— START OF Dataset entries —
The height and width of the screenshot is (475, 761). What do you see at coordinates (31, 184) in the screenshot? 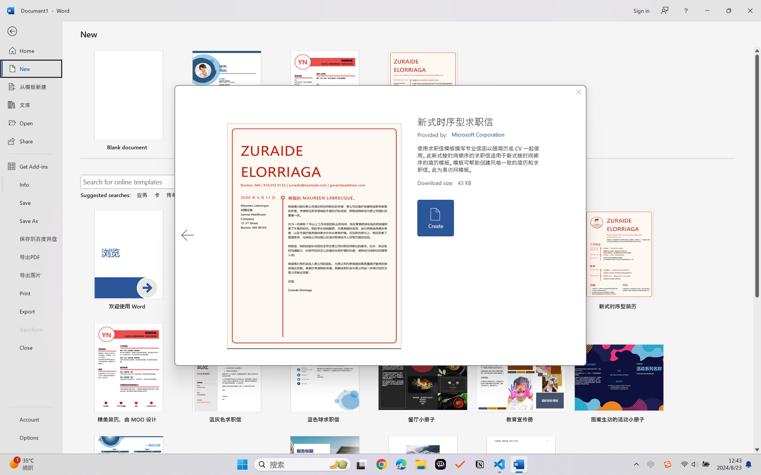
I see `'Info'` at bounding box center [31, 184].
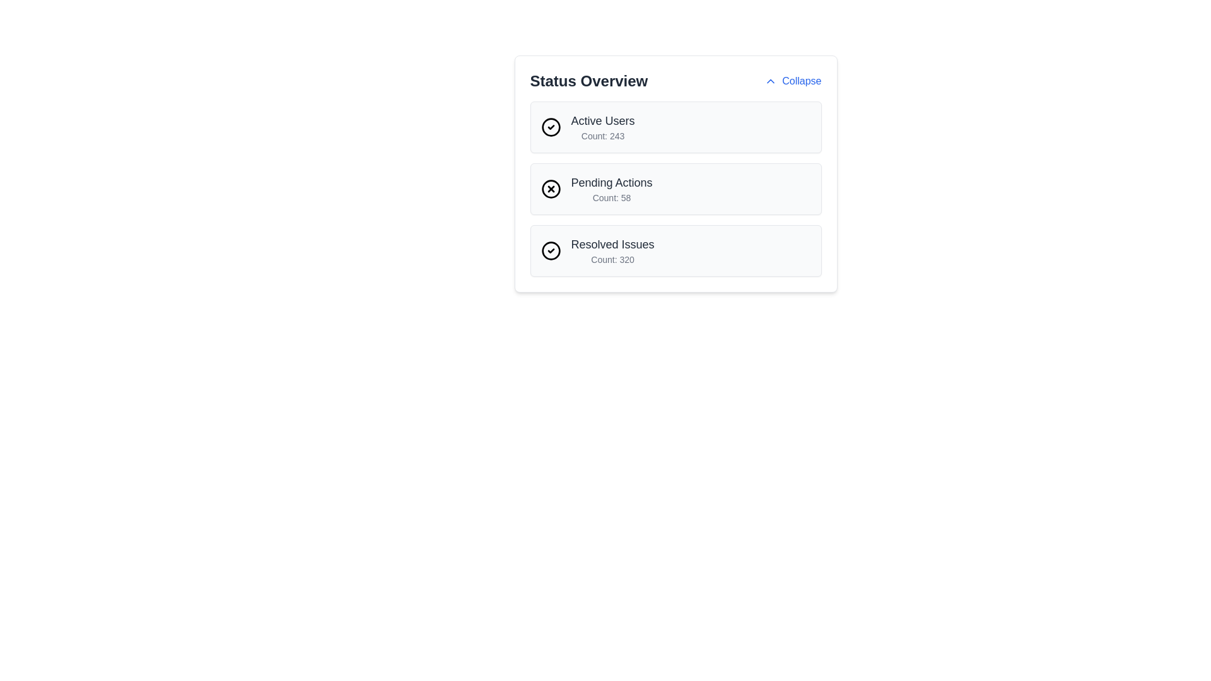 This screenshot has height=681, width=1211. I want to click on text from the Text Label located at the upper part of the 'Status Overview' widget, which indicates the type of information displayed below it in a summary format, so click(602, 121).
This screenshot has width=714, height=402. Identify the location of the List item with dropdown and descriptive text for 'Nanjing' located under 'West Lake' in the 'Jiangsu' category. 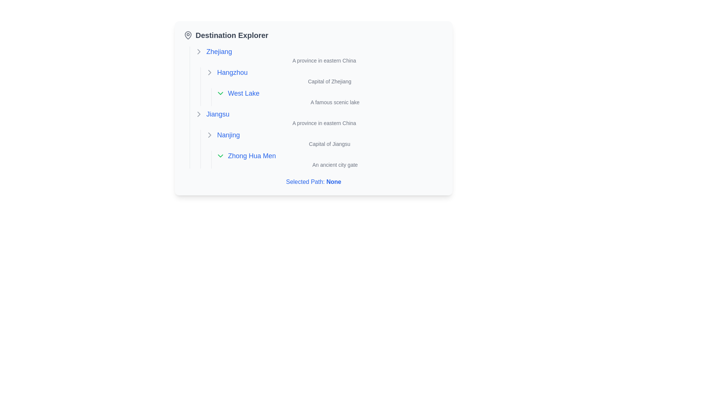
(330, 159).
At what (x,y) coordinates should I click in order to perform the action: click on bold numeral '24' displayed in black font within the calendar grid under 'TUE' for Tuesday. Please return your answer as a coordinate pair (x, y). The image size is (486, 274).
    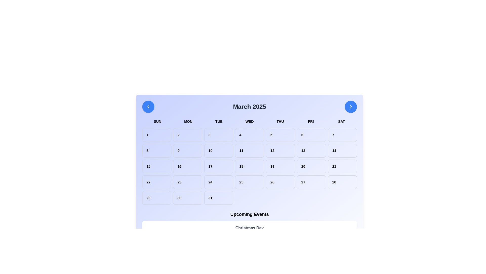
    Looking at the image, I should click on (219, 181).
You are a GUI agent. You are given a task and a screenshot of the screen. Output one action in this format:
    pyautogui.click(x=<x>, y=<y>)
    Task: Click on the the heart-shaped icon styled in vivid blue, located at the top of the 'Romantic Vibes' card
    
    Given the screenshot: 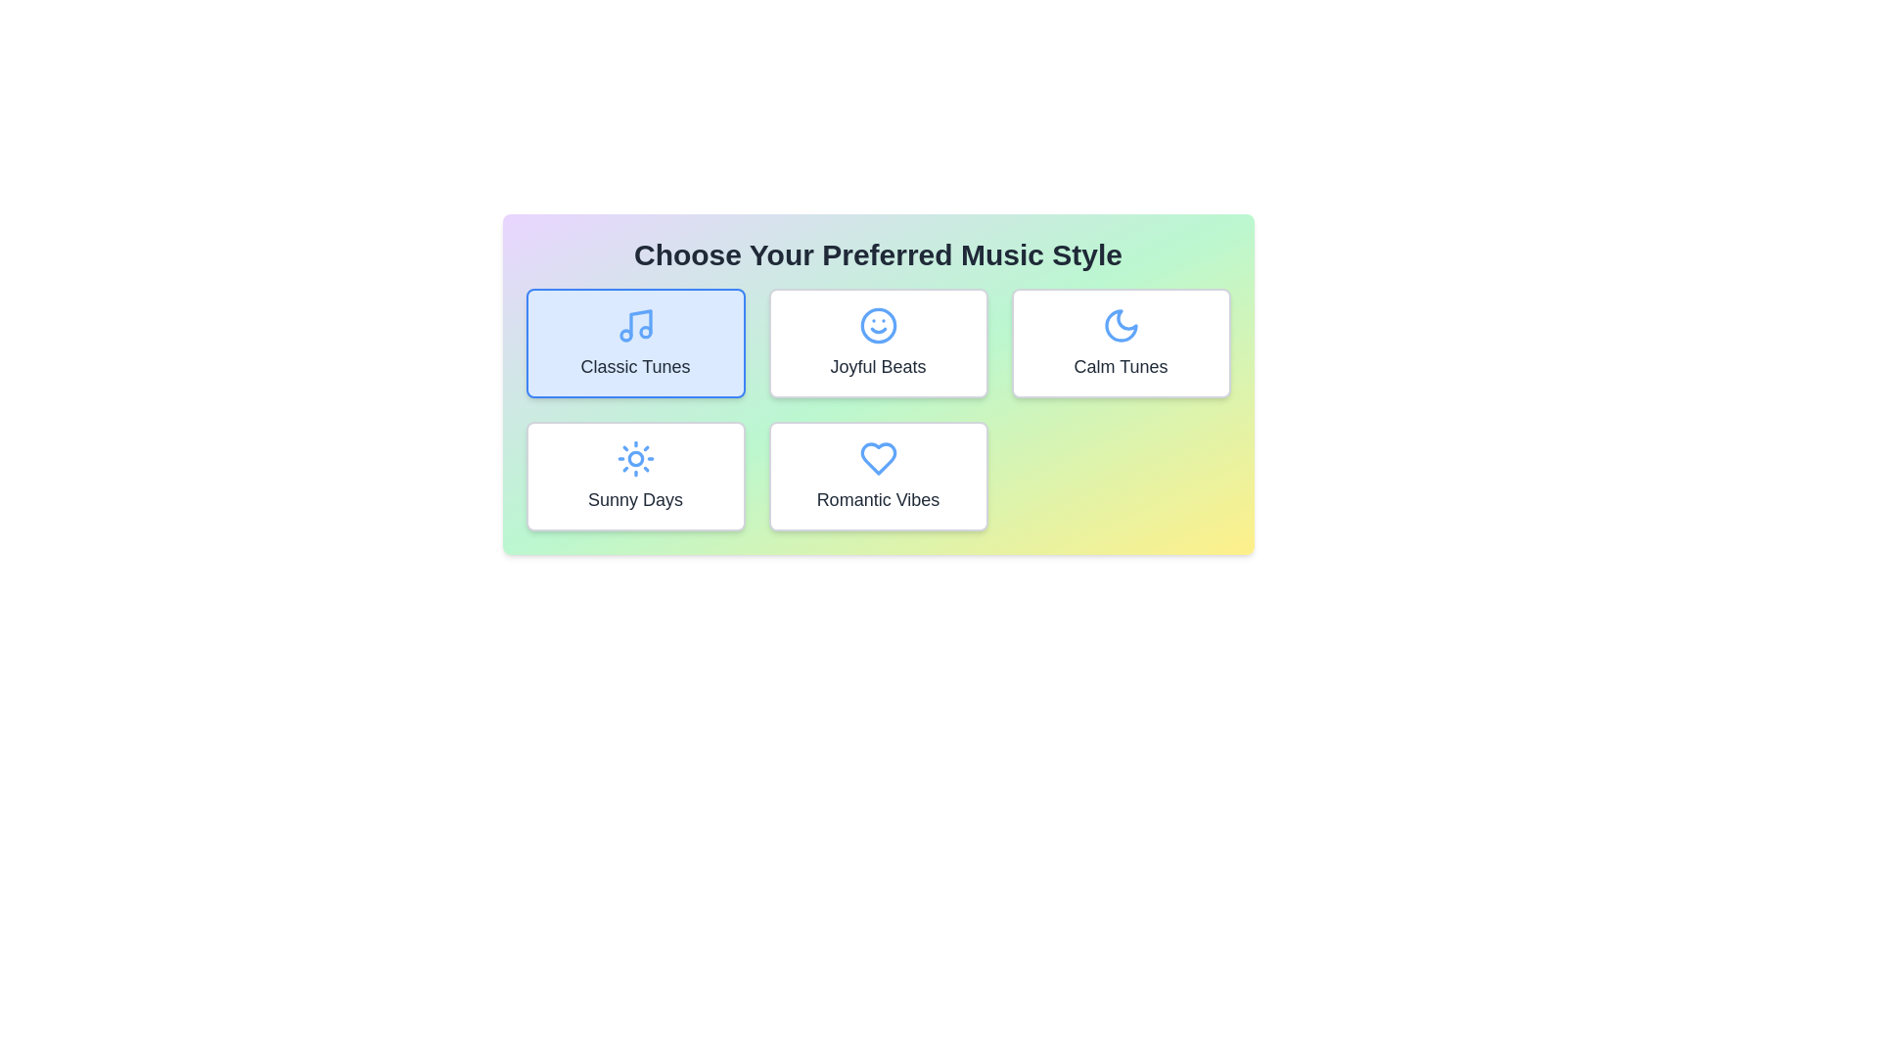 What is the action you would take?
    pyautogui.click(x=877, y=459)
    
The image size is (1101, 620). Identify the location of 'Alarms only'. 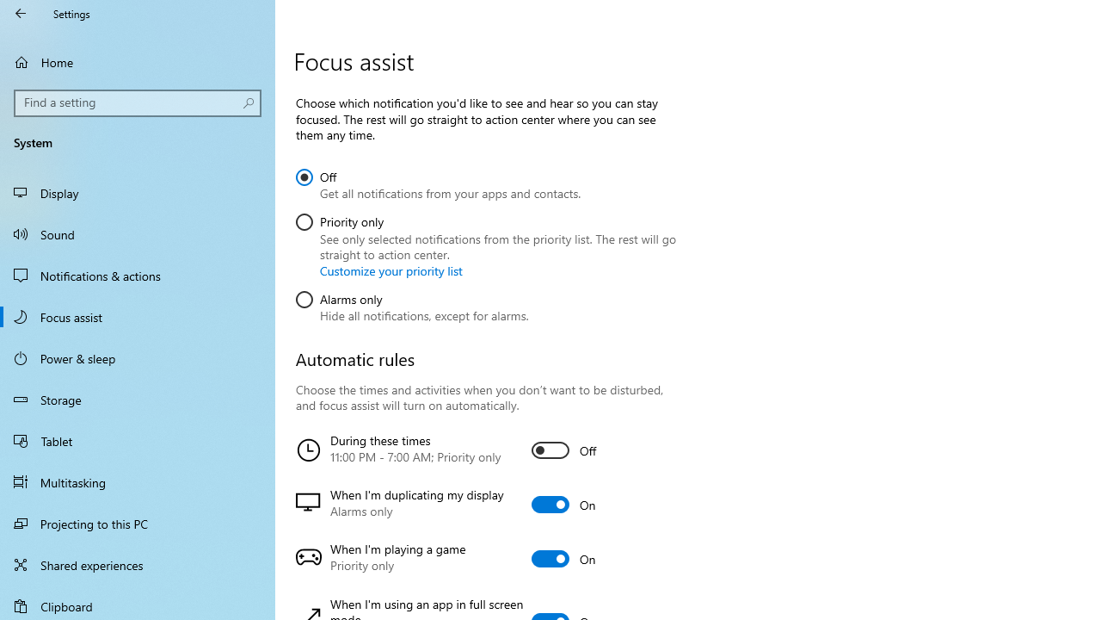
— END OF Dataset entries —
Repeat the stretch of the records from the start through the line containing "Looking at the", word for word, and leave the pictures out.

The height and width of the screenshot is (475, 761). What do you see at coordinates (31, 184) in the screenshot? 
I see `'Info'` at bounding box center [31, 184].
 This screenshot has height=681, width=1211. I want to click on text from the Text Label located at the upper part of the 'Status Overview' widget, which indicates the type of information displayed below it in a summary format, so click(602, 121).
This screenshot has width=714, height=402. Identify the location of the List item with dropdown and descriptive text for 'Nanjing' located under 'West Lake' in the 'Jiangsu' category. 
(330, 159).
At what (x,y) coordinates should I click in order to perform the action: click on bold numeral '24' displayed in black font within the calendar grid under 'TUE' for Tuesday. Please return your answer as a coordinate pair (x, y). The image size is (486, 274).
    Looking at the image, I should click on (219, 181).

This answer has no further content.